Stored entries
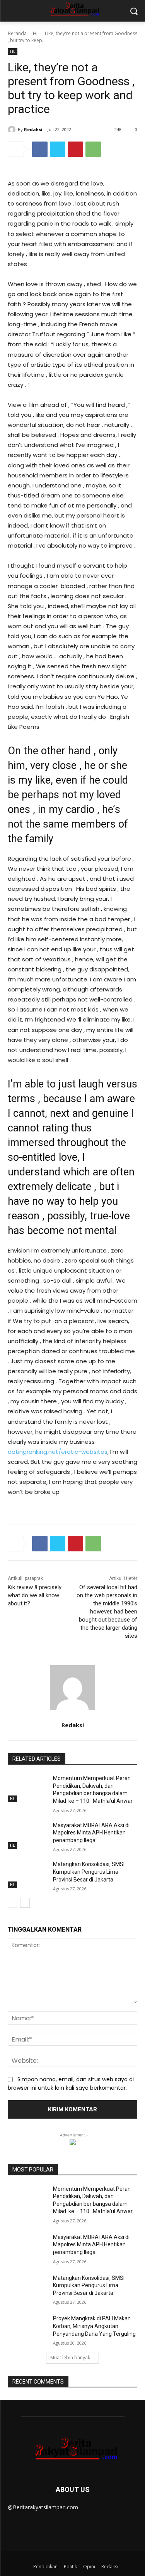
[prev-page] (12, 1903)
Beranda (17, 33)
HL (36, 33)
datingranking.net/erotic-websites (57, 1452)
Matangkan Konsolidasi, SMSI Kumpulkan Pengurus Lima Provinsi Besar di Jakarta (89, 1871)
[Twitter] (57, 149)
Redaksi (33, 129)
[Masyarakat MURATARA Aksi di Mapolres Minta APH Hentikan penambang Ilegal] (27, 1835)
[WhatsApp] (93, 149)
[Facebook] (40, 149)
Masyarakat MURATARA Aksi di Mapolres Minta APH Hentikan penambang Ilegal (91, 1832)
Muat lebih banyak (70, 2357)
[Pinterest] (75, 149)
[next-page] (25, 1903)
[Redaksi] (13, 129)
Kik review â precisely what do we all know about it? (34, 1595)
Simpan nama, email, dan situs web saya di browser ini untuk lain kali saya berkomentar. (71, 2083)
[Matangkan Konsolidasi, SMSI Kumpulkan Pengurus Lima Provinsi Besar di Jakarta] (27, 1874)
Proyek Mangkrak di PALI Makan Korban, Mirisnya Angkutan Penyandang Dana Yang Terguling (94, 2326)
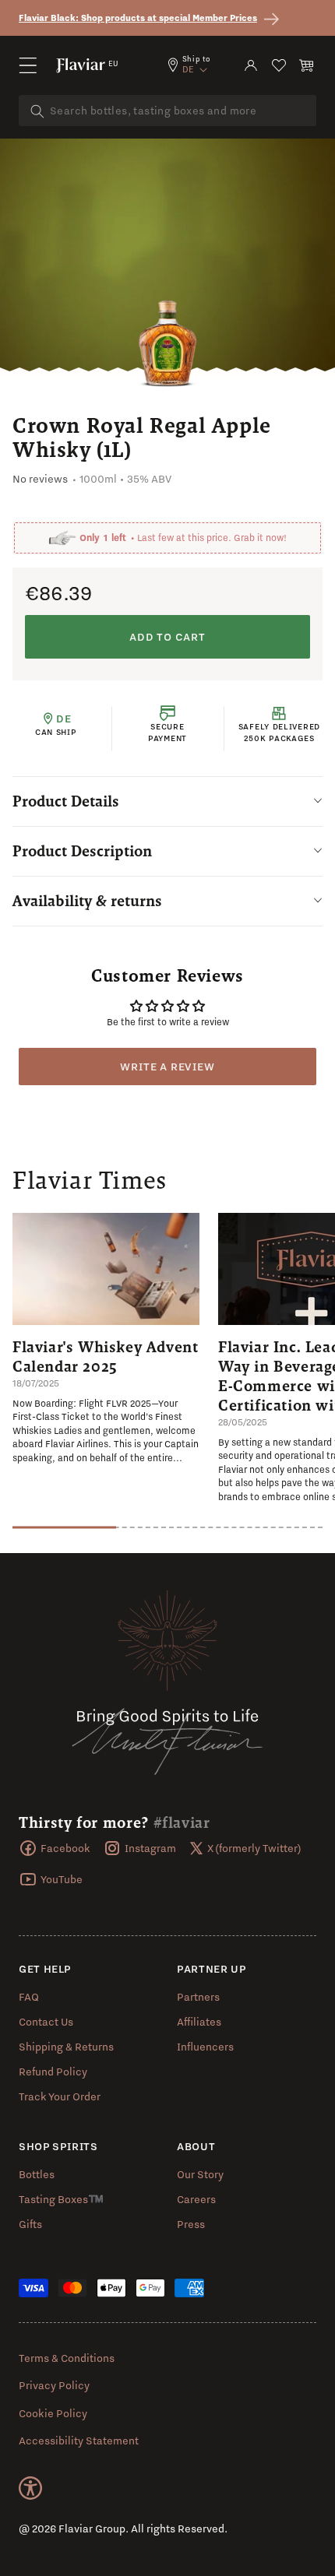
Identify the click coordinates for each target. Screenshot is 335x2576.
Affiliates (199, 2022)
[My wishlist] (279, 65)
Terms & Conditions (67, 2358)
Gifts (30, 2224)
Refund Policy (53, 2072)
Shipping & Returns (66, 2047)
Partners (198, 1997)
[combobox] (167, 110)
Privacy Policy (54, 2385)
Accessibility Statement (79, 2441)
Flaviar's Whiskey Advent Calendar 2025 (105, 1356)
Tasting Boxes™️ (61, 2199)
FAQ (29, 1997)
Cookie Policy (53, 2413)
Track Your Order (59, 2096)
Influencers (205, 2047)
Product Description (82, 851)
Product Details (65, 801)
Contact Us (46, 2022)
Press (191, 2224)
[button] (28, 65)
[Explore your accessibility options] (30, 2488)
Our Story (200, 2174)
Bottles (37, 2174)
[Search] (37, 111)
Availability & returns (87, 900)
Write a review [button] (167, 1067)
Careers (196, 2199)
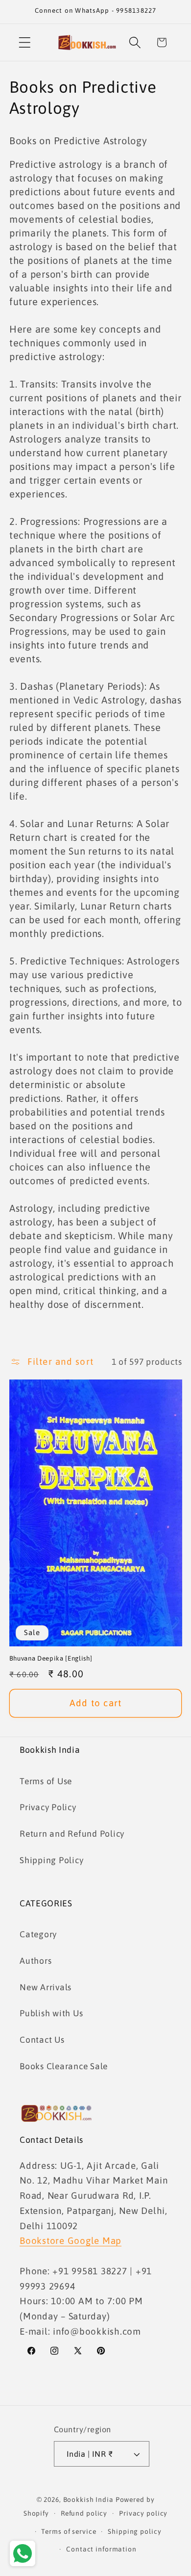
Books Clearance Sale (64, 2066)
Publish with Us (51, 2013)
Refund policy (84, 2513)
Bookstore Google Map (70, 2240)
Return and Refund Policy (72, 1834)
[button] (24, 42)
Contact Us (42, 2040)
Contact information (101, 2549)
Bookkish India (88, 2499)
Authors (35, 1961)
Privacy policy (143, 2513)
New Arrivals (46, 1987)
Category (38, 1934)
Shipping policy (134, 2531)
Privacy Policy (48, 1807)
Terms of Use (46, 1781)
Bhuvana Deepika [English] (51, 1658)
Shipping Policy (51, 1860)
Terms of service (68, 2531)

• Task
Leaving out the pictures, please output the lines in the entries above from the one with "Proyek Mangkrak di" through the one with "Shipping & Returns (66, 2047)", exactly as they are.

• Task response
Proyek Mangkrak di PALI Makan Korban, Mirisnya Angkutan Penyandang Dana Yang Terguling (94, 2326)
Identify the click coordinates for each target. Screenshot is 335x2576.
Affiliates (199, 2022)
[My wishlist] (279, 65)
Terms & Conditions (67, 2358)
Gifts (30, 2224)
Refund Policy (53, 2072)
Shipping & Returns (66, 2047)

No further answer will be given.